→ Task data:
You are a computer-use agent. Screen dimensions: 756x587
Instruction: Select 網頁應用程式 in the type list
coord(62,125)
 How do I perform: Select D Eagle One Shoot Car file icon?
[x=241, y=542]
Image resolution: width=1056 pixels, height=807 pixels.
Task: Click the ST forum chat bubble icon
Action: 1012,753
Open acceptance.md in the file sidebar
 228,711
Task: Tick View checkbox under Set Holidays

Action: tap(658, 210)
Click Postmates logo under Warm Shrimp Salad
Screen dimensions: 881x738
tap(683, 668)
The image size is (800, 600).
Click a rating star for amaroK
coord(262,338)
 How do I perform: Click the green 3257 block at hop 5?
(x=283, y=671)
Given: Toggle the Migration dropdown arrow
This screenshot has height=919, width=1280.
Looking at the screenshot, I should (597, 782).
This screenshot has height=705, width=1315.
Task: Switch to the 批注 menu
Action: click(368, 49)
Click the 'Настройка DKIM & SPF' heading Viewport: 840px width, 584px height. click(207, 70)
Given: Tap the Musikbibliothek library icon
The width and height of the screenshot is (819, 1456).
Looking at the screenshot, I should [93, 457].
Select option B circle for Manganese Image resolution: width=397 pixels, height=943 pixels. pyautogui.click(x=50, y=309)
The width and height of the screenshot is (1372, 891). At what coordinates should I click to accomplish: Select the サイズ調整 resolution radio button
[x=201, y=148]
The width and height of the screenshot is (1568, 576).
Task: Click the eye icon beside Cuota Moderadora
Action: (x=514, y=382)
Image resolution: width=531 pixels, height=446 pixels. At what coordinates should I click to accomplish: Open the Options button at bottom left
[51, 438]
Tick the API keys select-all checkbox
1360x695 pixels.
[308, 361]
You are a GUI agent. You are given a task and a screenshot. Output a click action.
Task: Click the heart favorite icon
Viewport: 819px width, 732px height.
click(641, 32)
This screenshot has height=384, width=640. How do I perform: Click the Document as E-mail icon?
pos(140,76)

→ Objective:
Edit the records beginning with the line that contains "The width and height of the screenshot is (1372, 891)." and continuing through the line that contains "Task: Click the eye", replacing "radio button" with "option button" and leaving everything else unchanged; return only those lines.

→ Answer to this problem:
The width and height of the screenshot is (1372, 891). At what coordinates should I click to accomplish: Select the サイズ調整 resolution option button
[x=201, y=148]
The width and height of the screenshot is (1568, 576).
Task: Click the eye icon beside Cuota Moderadora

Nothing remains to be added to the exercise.